* **Problem to work on**: Your job with the data below: print everything from the line that holds "You are a computer-use agent." down to the line that holds "Instruction: Uncheck the", ends included, exactly, and nothing else.

* **Data supplied**:
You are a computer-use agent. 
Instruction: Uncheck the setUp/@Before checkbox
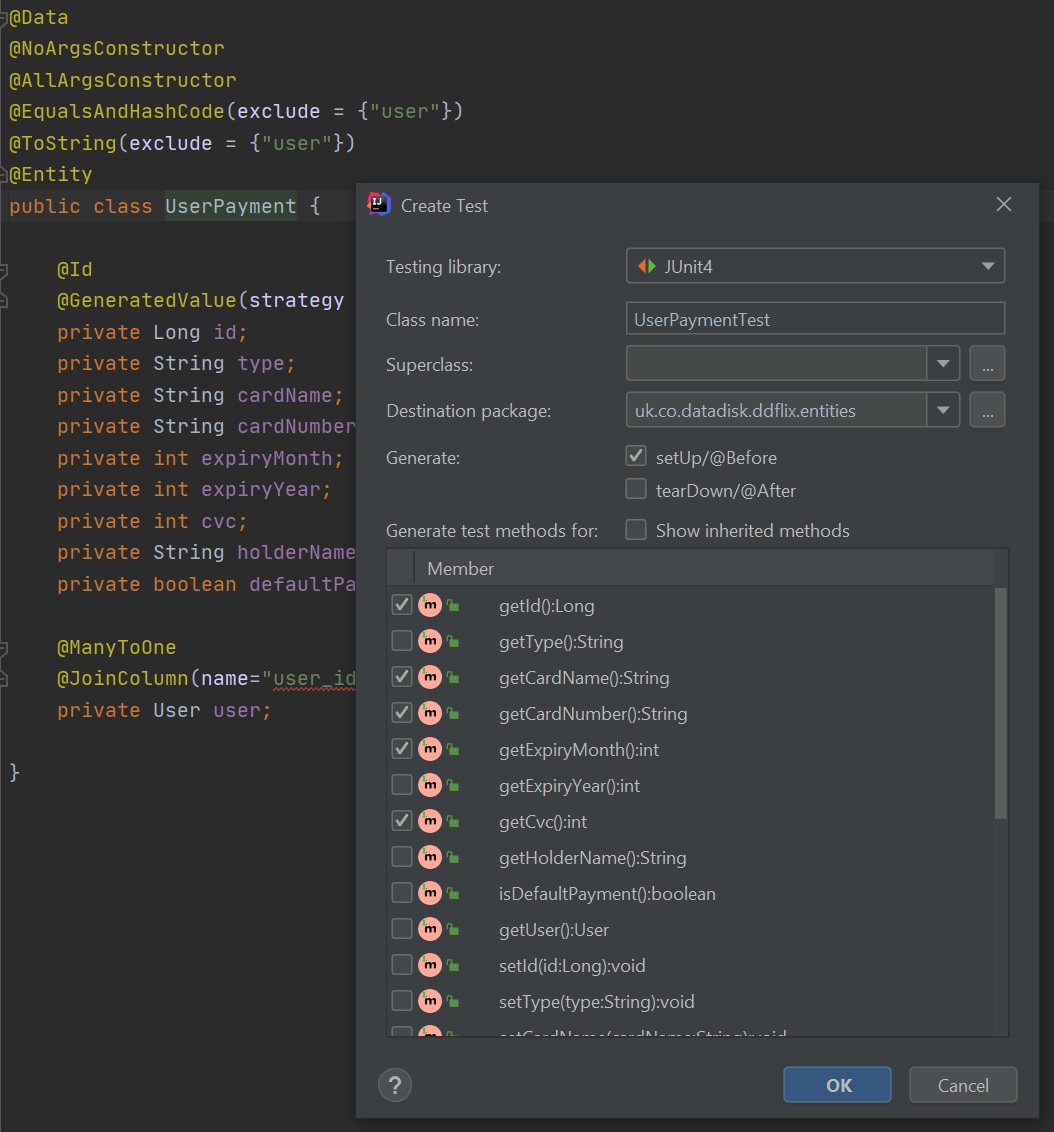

* * *

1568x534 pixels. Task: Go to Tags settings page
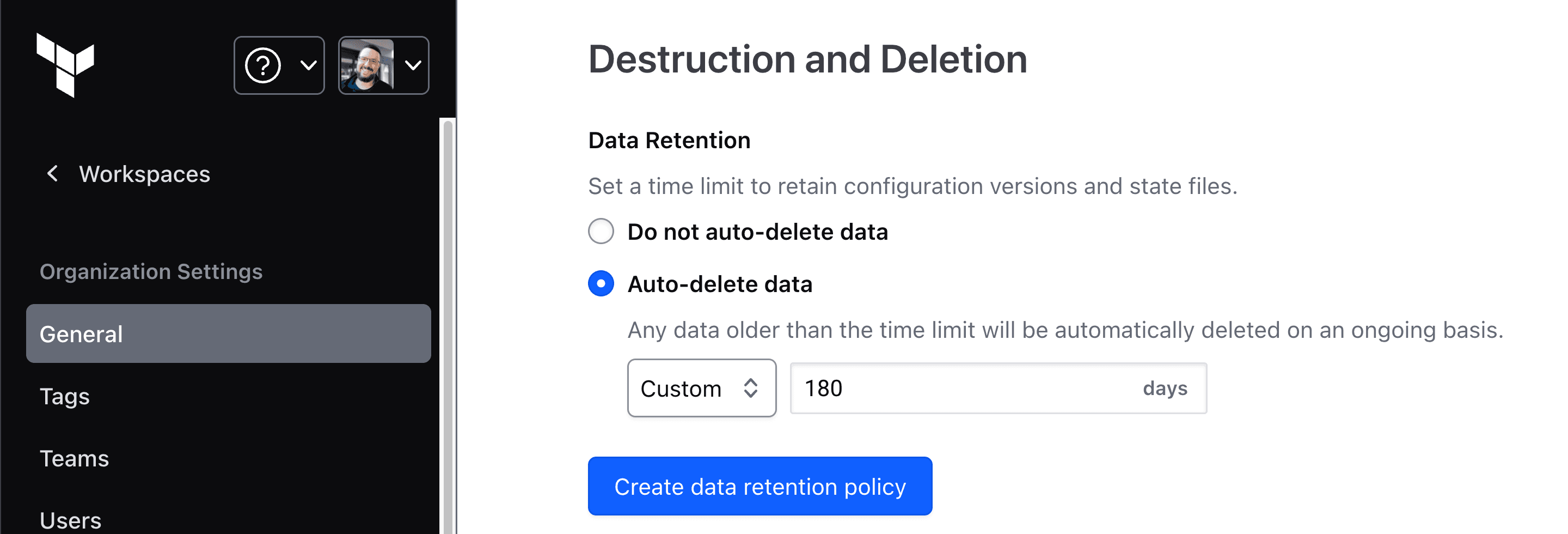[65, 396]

--

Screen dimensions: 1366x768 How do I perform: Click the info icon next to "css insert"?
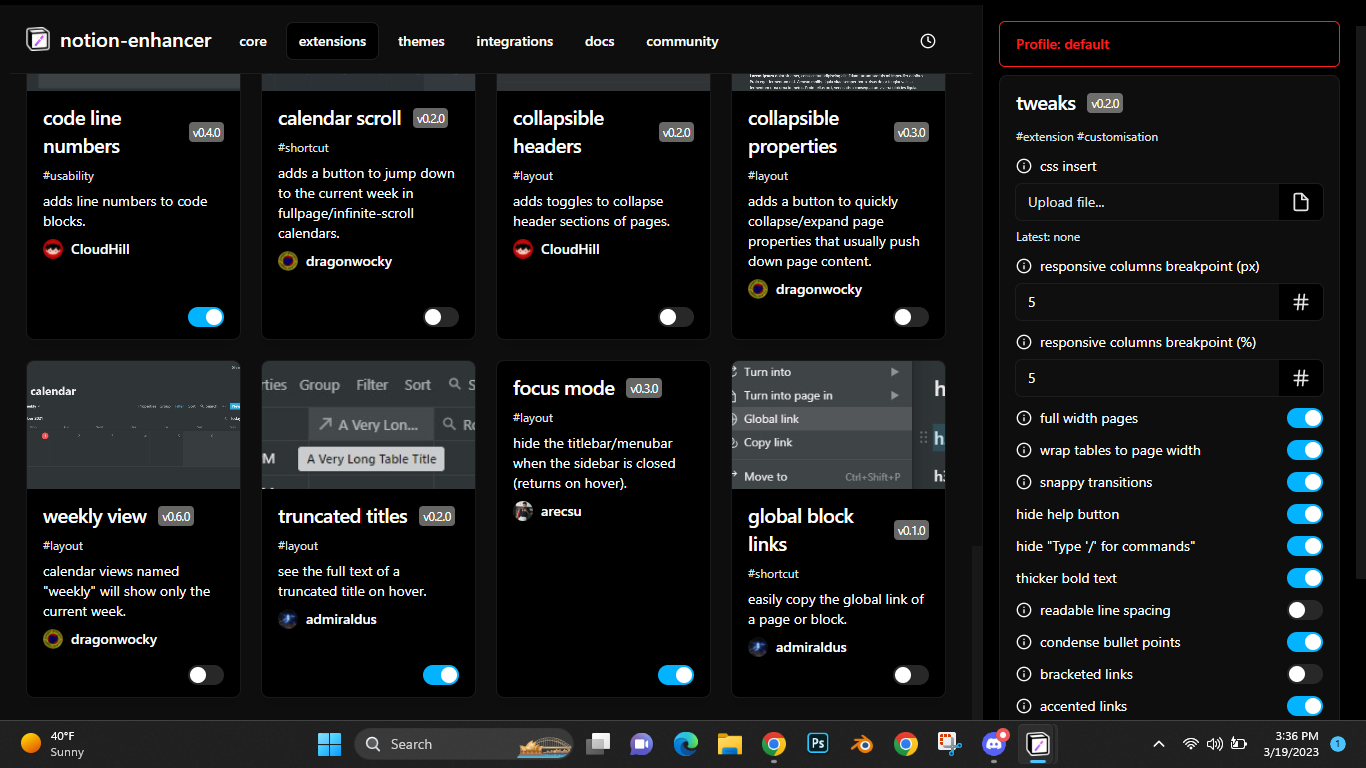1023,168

* **Exercise solution**:
You are a computer-use agent. 
Instruction: Uncheck the setUp/@Before checkbox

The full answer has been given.